Data shown:
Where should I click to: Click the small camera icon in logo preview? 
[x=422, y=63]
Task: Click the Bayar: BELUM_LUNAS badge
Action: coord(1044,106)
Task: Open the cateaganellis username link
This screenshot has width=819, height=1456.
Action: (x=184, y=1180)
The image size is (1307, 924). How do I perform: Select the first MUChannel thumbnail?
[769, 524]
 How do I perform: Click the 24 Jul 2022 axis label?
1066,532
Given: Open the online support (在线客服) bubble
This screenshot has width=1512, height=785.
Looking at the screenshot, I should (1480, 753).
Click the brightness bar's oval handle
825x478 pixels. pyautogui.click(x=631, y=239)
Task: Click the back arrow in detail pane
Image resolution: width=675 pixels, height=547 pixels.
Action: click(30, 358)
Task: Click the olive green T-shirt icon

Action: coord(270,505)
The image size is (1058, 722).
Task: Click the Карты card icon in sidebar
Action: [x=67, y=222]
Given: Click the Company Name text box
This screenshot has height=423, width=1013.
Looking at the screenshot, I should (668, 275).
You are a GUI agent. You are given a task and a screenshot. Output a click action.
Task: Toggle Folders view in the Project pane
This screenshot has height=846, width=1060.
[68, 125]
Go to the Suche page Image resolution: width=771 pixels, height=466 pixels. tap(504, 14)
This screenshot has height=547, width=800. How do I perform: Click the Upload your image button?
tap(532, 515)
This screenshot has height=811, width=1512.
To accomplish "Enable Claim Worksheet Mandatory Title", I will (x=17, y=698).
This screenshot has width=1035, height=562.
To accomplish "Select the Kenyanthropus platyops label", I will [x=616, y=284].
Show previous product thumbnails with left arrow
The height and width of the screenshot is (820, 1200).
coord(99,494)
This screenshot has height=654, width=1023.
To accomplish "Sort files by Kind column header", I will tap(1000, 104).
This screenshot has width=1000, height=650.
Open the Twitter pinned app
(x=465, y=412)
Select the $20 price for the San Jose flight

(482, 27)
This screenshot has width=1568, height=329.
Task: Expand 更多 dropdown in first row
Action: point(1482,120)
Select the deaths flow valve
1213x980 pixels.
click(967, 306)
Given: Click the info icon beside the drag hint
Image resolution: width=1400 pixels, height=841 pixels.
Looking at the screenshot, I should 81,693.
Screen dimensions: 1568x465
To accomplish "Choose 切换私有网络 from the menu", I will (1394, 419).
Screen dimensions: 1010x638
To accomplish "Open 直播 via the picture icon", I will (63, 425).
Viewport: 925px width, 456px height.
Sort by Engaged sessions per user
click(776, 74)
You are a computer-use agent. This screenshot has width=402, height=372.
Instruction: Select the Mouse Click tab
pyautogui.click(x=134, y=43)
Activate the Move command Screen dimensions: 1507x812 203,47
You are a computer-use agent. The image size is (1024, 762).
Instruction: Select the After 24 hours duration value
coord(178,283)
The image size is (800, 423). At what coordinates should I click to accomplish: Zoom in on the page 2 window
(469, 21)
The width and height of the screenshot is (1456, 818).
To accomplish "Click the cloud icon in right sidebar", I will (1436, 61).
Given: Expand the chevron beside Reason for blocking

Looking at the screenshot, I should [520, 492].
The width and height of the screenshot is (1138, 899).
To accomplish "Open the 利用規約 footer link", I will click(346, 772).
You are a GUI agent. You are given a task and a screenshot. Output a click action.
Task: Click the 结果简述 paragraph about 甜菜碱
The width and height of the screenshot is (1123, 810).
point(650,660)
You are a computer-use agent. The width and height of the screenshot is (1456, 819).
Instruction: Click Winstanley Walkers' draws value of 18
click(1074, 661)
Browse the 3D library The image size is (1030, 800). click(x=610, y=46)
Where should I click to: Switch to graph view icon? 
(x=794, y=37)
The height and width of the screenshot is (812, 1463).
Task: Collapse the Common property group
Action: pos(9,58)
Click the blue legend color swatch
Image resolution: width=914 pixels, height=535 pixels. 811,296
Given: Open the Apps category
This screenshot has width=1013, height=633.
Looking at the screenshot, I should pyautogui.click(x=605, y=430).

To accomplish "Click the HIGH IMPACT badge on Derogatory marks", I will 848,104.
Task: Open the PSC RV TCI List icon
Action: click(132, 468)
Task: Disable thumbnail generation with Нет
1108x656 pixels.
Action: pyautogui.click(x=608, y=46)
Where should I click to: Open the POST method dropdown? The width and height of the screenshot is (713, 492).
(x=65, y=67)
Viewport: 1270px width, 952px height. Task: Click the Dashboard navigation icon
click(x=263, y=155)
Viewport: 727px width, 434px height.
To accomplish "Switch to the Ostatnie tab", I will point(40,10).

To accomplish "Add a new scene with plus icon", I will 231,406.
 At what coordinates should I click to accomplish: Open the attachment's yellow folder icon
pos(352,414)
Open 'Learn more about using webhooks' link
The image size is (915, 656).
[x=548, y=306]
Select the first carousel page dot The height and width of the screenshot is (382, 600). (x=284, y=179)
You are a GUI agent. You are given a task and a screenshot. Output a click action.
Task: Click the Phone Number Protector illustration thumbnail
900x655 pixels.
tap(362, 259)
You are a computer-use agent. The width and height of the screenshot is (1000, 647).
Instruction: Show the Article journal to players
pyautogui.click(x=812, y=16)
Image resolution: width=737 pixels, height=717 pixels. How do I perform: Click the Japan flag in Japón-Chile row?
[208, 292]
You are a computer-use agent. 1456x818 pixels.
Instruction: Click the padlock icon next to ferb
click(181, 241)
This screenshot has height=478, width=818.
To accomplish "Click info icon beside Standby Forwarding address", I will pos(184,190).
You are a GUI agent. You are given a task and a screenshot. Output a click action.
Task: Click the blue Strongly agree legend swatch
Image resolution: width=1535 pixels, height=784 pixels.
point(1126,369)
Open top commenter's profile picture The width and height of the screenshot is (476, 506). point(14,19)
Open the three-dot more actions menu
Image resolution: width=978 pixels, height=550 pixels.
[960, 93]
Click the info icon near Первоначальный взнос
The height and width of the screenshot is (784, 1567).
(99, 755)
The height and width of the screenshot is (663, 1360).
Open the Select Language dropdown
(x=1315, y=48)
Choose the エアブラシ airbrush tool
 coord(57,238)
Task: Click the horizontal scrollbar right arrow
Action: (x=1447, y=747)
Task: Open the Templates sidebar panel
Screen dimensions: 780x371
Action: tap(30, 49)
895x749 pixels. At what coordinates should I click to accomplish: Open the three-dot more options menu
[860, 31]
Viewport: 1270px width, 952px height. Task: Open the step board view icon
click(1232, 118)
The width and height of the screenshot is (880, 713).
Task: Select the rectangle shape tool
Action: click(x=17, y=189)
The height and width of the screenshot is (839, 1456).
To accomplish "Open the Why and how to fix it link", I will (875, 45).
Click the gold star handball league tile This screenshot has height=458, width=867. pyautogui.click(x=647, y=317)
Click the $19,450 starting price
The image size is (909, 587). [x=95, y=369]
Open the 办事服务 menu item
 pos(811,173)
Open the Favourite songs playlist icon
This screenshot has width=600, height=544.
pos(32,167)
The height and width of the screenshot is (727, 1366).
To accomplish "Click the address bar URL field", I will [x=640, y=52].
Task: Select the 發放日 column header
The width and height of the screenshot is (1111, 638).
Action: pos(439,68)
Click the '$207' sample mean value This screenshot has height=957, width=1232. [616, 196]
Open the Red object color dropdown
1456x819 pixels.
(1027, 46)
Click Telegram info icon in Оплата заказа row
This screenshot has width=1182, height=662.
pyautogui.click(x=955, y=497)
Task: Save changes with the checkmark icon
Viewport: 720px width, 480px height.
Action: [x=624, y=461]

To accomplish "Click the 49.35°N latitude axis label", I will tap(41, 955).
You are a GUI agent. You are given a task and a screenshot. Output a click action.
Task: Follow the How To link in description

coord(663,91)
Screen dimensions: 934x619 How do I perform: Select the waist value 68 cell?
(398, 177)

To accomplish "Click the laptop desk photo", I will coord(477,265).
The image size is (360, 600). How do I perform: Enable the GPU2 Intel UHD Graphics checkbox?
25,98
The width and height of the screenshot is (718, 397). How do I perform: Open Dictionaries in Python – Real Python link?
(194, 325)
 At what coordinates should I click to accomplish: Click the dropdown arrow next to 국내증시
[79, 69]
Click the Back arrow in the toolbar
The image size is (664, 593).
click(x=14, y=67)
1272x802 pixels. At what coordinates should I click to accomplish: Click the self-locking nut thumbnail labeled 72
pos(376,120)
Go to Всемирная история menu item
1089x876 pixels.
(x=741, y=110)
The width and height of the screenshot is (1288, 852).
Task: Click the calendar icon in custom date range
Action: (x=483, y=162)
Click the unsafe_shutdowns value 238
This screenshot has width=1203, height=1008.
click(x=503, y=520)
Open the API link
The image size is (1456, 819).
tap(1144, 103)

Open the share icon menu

Work required: Write out the data above exactly as it appears, everything from the line containing "The height and width of the screenshot is (727, 1366)." down to the end of the data.

Complete answer:
The height and width of the screenshot is (727, 1366).
To accomplish "Click the address bar URL field", I will [x=640, y=52].
Task: Select the 發放日 column header
The width and height of the screenshot is (1111, 638).
Action: pos(439,68)
Click the '$207' sample mean value This screenshot has height=957, width=1232. [616, 196]
Open the Red object color dropdown
1456x819 pixels.
(1027, 46)
Click Telegram info icon in Оплата заказа row
This screenshot has width=1182, height=662.
pyautogui.click(x=955, y=497)
Task: Save changes with the checkmark icon
Viewport: 720px width, 480px height.
Action: [x=624, y=461]

To accomplish "Click the 49.35°N latitude axis label", I will tap(41, 955).
You are a GUI agent. You are given a task and a screenshot. Output a click action.
Task: Follow the How To link in description

coord(663,91)
Screen dimensions: 934x619 How do I perform: Select the waist value 68 cell?
(398, 177)

To accomplish "Click the laptop desk photo", I will coord(477,265).
The image size is (360, 600). How do I perform: Enable the GPU2 Intel UHD Graphics checkbox?
25,98
The width and height of the screenshot is (718, 397). How do I perform: Open Dictionaries in Python – Real Python link?
(194, 325)
 At what coordinates should I click to accomplish: Click the dropdown arrow next to 국내증시
[79, 69]
Click the Back arrow in the toolbar
The image size is (664, 593).
click(x=14, y=67)
1272x802 pixels. At what coordinates should I click to accomplish: Click the self-locking nut thumbnail labeled 72
pos(376,120)
Go to Всемирная история menu item
1089x876 pixels.
(x=741, y=110)
The width and height of the screenshot is (1288, 852).
Task: Click the calendar icon in custom date range
Action: (x=483, y=162)
Click the unsafe_shutdowns value 238
This screenshot has width=1203, height=1008.
click(x=503, y=520)
Open the API link
The image size is (1456, 819).
tap(1144, 103)

Open the share icon menu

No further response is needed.